BRIEF: Leaving out every line that comes before the one containing "The width and height of the screenshot is (1440, 840).", output the rest of the records exactly, the final line included.

ENTRIES SHOWN:
··········
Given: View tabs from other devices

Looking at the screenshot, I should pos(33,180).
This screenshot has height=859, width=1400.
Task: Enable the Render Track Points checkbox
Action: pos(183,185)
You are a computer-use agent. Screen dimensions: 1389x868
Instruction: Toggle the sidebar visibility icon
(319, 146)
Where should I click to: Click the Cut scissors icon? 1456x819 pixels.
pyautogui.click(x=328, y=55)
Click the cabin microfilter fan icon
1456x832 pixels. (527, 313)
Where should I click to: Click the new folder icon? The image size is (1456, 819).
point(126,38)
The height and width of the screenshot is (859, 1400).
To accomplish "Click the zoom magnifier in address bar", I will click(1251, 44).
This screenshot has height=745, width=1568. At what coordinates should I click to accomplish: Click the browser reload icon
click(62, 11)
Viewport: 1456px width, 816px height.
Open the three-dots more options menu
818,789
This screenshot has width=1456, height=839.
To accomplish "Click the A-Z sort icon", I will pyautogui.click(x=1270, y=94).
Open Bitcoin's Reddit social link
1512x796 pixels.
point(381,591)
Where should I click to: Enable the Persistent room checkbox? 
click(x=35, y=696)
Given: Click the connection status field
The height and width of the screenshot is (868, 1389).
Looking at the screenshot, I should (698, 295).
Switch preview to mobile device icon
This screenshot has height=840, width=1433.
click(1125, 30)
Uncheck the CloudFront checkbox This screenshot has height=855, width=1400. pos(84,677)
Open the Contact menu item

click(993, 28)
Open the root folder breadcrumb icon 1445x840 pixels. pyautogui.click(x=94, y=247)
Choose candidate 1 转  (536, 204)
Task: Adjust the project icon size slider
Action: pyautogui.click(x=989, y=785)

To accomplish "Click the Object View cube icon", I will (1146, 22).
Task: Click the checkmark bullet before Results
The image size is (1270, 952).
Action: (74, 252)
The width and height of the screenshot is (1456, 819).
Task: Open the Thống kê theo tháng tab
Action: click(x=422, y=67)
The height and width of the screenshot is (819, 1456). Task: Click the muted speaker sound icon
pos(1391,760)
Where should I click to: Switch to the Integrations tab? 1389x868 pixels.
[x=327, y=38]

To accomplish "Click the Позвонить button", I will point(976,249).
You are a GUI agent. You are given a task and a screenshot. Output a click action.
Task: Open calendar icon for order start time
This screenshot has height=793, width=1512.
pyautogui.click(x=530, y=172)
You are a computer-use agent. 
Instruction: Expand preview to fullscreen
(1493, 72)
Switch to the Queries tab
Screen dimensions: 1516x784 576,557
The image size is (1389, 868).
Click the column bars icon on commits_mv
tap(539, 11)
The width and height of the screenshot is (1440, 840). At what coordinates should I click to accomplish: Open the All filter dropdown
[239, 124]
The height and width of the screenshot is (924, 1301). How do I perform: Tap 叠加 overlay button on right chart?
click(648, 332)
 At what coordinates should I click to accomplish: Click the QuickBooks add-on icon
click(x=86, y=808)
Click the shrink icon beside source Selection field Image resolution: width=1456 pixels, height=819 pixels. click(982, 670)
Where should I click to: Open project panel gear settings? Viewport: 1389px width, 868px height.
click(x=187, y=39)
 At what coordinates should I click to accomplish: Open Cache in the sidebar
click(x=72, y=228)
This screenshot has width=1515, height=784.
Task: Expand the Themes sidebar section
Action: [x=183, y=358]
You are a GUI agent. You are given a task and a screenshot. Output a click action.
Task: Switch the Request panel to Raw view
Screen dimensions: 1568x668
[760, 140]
··········
OUTPUT OF THE TASK:
The width and height of the screenshot is (1440, 840). At what coordinates should I click to accomplish: Open the All filter dropdown
[239, 124]
The height and width of the screenshot is (924, 1301). How do I perform: Tap 叠加 overlay button on right chart?
click(648, 332)
 At what coordinates should I click to accomplish: Click the QuickBooks add-on icon
click(x=86, y=808)
Click the shrink icon beside source Selection field Image resolution: width=1456 pixels, height=819 pixels. click(982, 670)
Where should I click to: Open project panel gear settings? Viewport: 1389px width, 868px height.
click(x=187, y=39)
 At what coordinates should I click to accomplish: Open Cache in the sidebar
click(x=72, y=228)
This screenshot has width=1515, height=784.
Task: Expand the Themes sidebar section
Action: [x=183, y=358]
You are a GUI agent. You are given a task and a screenshot. Output a click action.
Task: Switch the Request panel to Raw view
Screen dimensions: 1568x668
[760, 140]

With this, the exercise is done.